- _Exercise tasks_
- 1) Reproduce word for word the passage of the Airflow blueprints text from "Blueprints aren't tied" to "data-driven DAG generation.".
- 2) Extend the Airflow blueprints text, picking up right after its final line.

- _Text shown_

Valid values are validated dynamically against the installed Airflow's TriggerRule enum (all_success, all_done, one_success, none_failed, etc.). When the step's blueprint renders a TaskGroup, the rule is applied only to the group's root tasks (those with no internal upstream), preserving the blueprint author's internal wiring.

Jinja2 Support

YAML supports Jinja2 templating with access to environment variables, Airflow variables/connections, and runtime context:

dag_id: "{{ env.get('ENV', 'dev') }}_pipeline"
schedule: "{{ var.value.schedule | default('@daily') }}"

steps:
  extract:
    blueprint: extract
    output_path: "/data/{{ context.ds_nodash }}/output.csv"
    run_id: "{{ context.dag_run.run_id }}"

Available template variables:

env — environment variables
var — Airflow Variables
conn — Airflow Connections
context — proxy that generates Airflow template expressions for runtime macros (e.g. context.ds_nodash, context.dag_run.conf, context.task_instance.xcom_pull(...))

Blueprints in Python DAGs

Blueprints aren't tied to the YAML composition flow. Two patterns (both 0.3.0) let you use them from Python — useful for incremental adoption or data-driven DAG generation.

Inside a Hand-Written DAG

To drop a blueprint-rendered step into an existing Python DAG, instantiate the Blueprint class, set its step_id, call render(), and wire it in with >>:

# dags/hybrid_dag.py
from datetime import datetime

from airflow import DAG
from airflow.operators.bash import BashOperator

from dags.etl_blueprints import Extract, ExtractConfig, Load, LoadConfig

with DAG(dag_id="hybrid_python_dag", start_date=datetime(2024, 1, 1), schedule=None, catchup=False) as dag:
    setup = BashOperator(task_id="setup", bash_command="echo 'setup'")

- _Available data_

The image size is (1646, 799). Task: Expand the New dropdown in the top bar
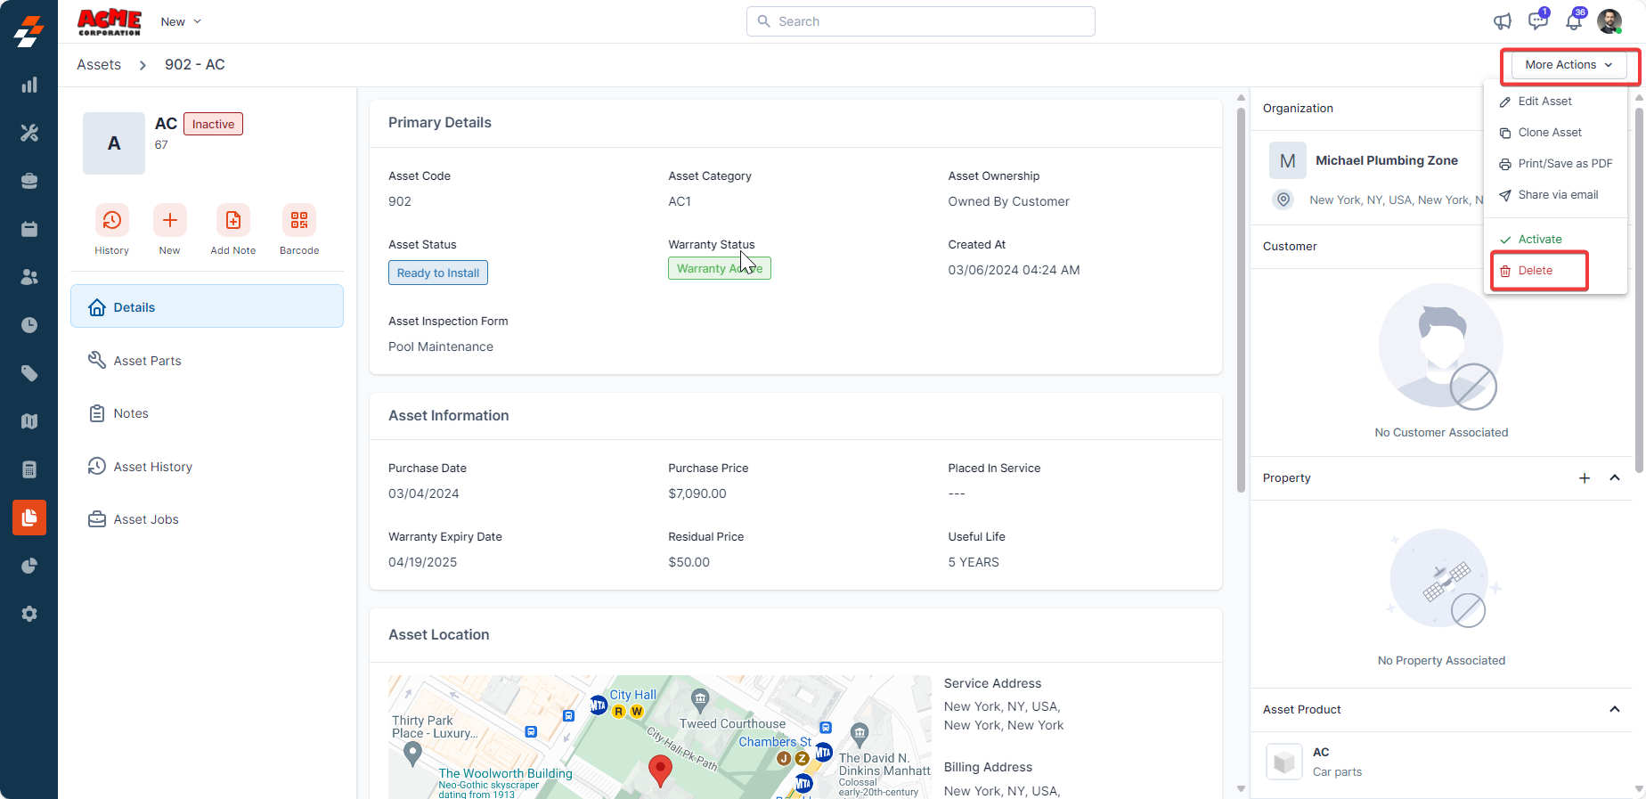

- _Exercise responses_
- 1)
Blueprints aren't tied to the YAML composition flow. Two patterns (both 0.3.0) let you use them from Python — useful for incremental adoption or data-driven DAG generation.

- 2)
    extract = Extract()
    extract.step_id = "extract"
    extract_group = extract.render(ExtractConfig(source_table="raw.events", batch_size=100))

    load = Load()
    load.step_id = "load"
    load_task = load.render(LoadConfig(target_table="warehouse.events", mode="append"))

    finalize = BashOperator(task_id="finalize", bash_command="echo 'done'")

    setup >> extract_group >> load_task >> finalize

The step_id you set determines the task_id / group_id the blueprint renders under.

Programmatic Building with `Builder` / `DAGConfig`

For data-driven DAG generation (one DAG per region, tenant, etc.), build DAGs in a loop with Builder and DAGConfig, then register each in globals() so Airflow discovers them:

from blueprint import Builder, DAGConfig

builder = Builder()

for region in ["us", "eu", "apac"]:
    config = DAGConfig(
        dag_id=f"pipeline_{region}",
        schedule="@hourly",
        steps={
            "extract": {"blueprint": "extract", "source_table": f"raw.{region}"},
            "load": {"blueprint": "load", "depends_on": ["extract"], "target_table": f"out.{region}"},
        },
    )
    dag = builder.build(config)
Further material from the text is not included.